* DIRECTIONS:
For the entries below, repeat exactly each line starting with the one that contains "Where should I click to: Click the JUN" and going on through the one that contains "Given: Select the Operaciones (3) tab", and no others.

SUPPLIED ENTRIES Start Marker

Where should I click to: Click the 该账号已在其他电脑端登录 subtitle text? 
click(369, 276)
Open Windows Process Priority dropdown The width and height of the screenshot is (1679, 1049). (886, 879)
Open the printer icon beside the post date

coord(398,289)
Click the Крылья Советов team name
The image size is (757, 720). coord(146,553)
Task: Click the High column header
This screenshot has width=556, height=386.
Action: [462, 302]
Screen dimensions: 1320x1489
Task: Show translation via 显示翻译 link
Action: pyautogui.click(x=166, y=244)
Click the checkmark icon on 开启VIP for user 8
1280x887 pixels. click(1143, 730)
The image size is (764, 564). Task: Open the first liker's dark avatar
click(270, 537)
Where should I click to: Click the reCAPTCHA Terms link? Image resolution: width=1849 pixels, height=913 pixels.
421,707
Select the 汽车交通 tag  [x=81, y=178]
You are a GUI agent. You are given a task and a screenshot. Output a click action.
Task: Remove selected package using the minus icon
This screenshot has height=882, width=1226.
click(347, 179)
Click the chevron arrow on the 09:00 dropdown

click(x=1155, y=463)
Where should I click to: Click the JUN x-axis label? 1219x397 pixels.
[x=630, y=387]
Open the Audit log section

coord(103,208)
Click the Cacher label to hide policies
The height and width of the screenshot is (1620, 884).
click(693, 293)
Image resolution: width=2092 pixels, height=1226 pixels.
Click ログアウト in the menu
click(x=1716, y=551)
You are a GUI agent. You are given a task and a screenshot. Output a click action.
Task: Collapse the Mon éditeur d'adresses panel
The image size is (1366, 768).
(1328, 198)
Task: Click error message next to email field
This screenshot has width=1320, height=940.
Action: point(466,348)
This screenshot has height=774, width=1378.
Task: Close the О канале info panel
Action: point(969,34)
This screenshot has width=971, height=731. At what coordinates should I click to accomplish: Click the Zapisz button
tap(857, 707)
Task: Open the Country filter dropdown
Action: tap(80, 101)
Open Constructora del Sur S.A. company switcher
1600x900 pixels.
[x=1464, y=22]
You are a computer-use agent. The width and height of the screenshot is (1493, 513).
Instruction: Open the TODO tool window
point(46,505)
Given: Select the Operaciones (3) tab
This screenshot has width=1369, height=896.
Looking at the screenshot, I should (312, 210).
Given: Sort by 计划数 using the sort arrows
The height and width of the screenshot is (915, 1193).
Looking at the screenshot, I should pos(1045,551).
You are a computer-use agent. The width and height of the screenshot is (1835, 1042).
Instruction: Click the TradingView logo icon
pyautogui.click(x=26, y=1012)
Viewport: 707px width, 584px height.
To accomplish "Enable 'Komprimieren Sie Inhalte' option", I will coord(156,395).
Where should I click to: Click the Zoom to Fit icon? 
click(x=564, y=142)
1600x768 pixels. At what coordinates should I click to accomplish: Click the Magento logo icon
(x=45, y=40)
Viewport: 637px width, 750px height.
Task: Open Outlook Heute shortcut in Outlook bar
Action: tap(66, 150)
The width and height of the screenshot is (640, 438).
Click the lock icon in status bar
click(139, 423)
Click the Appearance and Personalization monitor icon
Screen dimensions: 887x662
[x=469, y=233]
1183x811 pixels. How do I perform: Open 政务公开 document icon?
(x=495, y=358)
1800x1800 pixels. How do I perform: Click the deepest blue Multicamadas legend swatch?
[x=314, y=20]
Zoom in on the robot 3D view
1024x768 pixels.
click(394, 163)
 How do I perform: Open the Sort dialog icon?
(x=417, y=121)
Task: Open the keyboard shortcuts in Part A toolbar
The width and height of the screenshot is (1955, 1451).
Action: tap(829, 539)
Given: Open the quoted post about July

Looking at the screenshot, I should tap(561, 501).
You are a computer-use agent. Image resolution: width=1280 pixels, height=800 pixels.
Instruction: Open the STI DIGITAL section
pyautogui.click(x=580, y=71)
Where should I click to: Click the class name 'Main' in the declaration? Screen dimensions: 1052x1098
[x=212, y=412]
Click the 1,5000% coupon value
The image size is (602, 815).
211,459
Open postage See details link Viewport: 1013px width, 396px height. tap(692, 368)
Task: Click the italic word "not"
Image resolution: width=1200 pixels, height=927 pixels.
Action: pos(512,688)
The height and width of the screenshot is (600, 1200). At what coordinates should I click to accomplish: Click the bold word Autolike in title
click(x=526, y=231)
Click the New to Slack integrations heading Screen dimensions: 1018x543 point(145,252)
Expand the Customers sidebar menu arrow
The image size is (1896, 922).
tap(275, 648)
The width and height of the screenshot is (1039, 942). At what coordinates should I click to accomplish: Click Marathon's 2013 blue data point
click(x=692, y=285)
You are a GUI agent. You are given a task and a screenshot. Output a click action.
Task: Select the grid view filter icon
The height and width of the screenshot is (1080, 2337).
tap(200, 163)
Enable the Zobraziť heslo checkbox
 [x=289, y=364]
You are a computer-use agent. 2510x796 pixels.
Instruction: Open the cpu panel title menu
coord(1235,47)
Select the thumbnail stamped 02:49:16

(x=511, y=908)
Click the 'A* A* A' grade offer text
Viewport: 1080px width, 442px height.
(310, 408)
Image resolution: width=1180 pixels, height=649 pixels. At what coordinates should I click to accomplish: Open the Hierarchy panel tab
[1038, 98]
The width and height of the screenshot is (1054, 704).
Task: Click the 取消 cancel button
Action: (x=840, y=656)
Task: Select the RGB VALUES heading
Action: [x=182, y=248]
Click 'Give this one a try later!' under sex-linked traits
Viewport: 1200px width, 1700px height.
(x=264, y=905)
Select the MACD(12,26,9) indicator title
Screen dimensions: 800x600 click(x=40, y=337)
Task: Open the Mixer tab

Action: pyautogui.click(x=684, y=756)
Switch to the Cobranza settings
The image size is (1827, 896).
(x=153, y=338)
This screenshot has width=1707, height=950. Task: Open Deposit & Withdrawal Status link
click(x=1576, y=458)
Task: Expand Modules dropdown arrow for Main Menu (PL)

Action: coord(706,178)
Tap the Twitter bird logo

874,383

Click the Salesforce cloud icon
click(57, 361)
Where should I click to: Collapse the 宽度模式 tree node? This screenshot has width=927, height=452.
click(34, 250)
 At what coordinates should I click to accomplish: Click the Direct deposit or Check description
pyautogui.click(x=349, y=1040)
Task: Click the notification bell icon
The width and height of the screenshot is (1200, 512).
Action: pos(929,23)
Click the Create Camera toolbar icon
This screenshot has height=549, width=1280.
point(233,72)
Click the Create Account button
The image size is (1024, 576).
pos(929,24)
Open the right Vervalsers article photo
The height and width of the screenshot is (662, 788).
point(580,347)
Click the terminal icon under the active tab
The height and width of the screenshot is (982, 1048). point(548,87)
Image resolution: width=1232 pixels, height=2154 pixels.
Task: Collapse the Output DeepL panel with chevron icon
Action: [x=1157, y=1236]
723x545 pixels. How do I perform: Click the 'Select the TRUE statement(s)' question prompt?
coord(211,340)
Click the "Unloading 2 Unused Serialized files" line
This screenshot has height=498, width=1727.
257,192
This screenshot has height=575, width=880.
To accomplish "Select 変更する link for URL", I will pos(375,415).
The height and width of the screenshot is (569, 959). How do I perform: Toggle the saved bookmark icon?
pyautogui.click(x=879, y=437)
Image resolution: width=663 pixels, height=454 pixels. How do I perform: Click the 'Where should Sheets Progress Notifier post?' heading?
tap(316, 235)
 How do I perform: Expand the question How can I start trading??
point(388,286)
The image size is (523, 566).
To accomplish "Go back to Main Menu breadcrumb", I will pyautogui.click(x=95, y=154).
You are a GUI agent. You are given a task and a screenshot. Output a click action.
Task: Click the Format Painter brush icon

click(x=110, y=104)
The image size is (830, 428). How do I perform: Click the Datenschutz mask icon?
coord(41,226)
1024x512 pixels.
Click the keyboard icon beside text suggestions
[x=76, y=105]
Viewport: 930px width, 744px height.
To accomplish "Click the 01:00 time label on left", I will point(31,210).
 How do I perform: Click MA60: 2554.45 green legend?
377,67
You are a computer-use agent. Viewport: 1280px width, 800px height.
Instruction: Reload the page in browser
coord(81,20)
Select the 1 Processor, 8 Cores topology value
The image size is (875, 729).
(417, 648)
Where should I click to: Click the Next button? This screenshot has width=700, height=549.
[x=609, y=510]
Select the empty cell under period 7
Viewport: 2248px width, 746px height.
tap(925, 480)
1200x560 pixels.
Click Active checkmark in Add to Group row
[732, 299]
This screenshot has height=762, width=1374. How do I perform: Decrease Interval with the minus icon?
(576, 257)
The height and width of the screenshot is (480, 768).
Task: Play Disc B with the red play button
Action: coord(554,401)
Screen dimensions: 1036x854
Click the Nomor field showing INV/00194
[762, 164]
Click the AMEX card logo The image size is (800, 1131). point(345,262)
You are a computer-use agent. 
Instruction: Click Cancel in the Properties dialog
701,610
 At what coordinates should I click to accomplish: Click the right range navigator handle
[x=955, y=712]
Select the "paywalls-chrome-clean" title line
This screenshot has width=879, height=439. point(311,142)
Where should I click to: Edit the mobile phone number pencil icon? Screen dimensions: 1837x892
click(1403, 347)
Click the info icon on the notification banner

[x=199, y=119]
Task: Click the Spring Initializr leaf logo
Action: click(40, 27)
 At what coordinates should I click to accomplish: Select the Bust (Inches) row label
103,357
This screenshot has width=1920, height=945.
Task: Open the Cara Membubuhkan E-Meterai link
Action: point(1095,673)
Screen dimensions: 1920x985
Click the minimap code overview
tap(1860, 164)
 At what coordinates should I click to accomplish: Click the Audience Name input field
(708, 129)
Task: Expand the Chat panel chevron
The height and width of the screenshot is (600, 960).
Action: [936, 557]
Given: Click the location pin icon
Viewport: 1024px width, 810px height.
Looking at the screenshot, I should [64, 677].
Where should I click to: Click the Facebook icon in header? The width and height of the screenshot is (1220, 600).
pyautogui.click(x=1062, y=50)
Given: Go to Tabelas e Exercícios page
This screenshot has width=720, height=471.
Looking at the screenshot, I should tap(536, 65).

SUPPLIED ENTRIES End Marker

* SOLUTION TO THE EXERCISE:
Where should I click to: Click the JUN x-axis label? 1219x397 pixels.
[x=630, y=387]
Open the Audit log section

coord(103,208)
Click the Cacher label to hide policies
The height and width of the screenshot is (1620, 884).
click(693, 293)
Image resolution: width=2092 pixels, height=1226 pixels.
Click ログアウト in the menu
click(x=1716, y=551)
You are a GUI agent. You are given a task and a screenshot. Output a click action.
Task: Collapse the Mon éditeur d'adresses panel
The image size is (1366, 768).
(1328, 198)
Task: Click error message next to email field
This screenshot has width=1320, height=940.
Action: point(466,348)
This screenshot has height=774, width=1378.
Task: Close the О канале info panel
Action: point(969,34)
This screenshot has width=971, height=731. At what coordinates should I click to accomplish: Click the Zapisz button
tap(857, 707)
Task: Open the Country filter dropdown
Action: tap(80, 101)
Open Constructora del Sur S.A. company switcher
1600x900 pixels.
[x=1464, y=22]
You are a computer-use agent. The width and height of the screenshot is (1493, 513).
Instruction: Open the TODO tool window
point(46,505)
Given: Select the Operaciones (3) tab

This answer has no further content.